Decision making around infection-control interventions requires the availability of proper cost-effectiveness analyses. Several important papers have outlined the optimal methodologies to use when measuring the economic impact of antimicrobial-resistant pathogens [16,20]. However, a 2005 survey of all infection-control intervention studies published found that 69% used the quasi-experimental design, and only 4% incorporated a cost analysis [39]. From the period January 2001 to June 2004, of the 30 studies claiming to be economic analysis of infection-control interventions, only 5 were proper cost-effectiveness analyses [1]. So few studies have been published that assess the cost effectiveness of interventions that there is a glaring need for proper economic evaluation of most infection-control interventions. Importantly, even in the few studies completed, many have inherent methodologic weaknesses that bias against reporting an infection-control intervention as “cost effective.” Following are the strengths and weakness of the basic study designs, which should be used when assessing the effectiveness and cost effectiveness of IC interventions.
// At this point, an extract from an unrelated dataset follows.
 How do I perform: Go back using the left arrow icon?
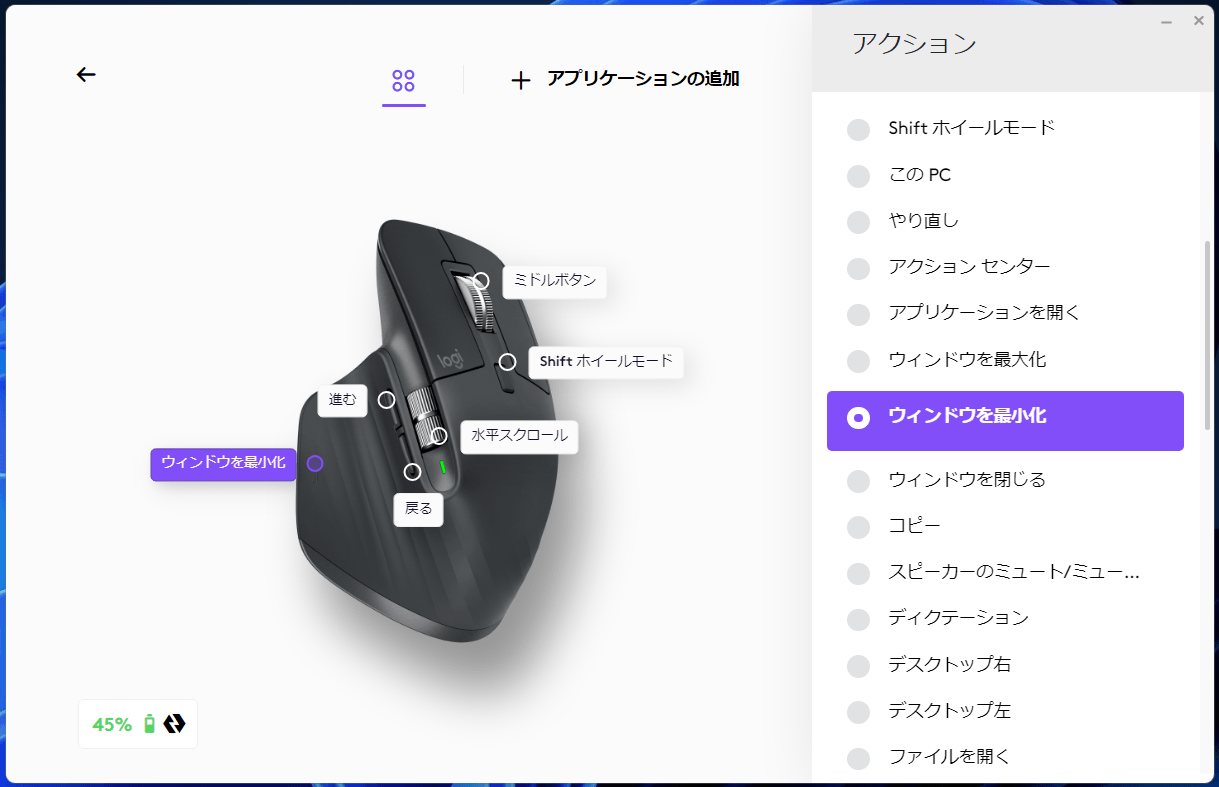[86, 74]
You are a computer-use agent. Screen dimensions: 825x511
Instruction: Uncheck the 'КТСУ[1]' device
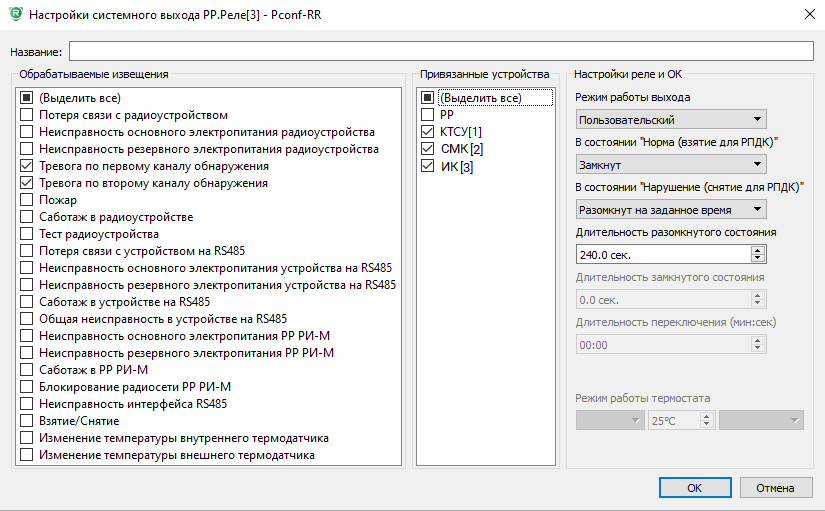point(428,132)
Randomized Controlled Trials and Cluster-Randomized Control Trials

IC interventions can be broken down into two basic categories. The first is when the patient who is being intervened on is the same patient who directly benefits from the intervention. An example of this type of intervention is optimal timing of antibiotic prophylaxis to reduce SSI risk [40]. In this example, the person who receives the correct antibiotic(s) at the correct time would be at reduced risk of developing an SSI and no other patients in the hospital would directly benefit from this intervention. Therefore, it can be said that the “unit of analysis” is the individual patient if the purpose is to try to measure the benefit of appropriately timed antibiotic use. In this example, the gold standard study design to evaluate the efficacy and safety is the randomized controlled trial. Even though observational trials, such as cohort studies, can yield similar results to randomized controlled trials, a randomized controlled trial is considered the gold standard for evaluating the efficacy of interventions [41,42,43].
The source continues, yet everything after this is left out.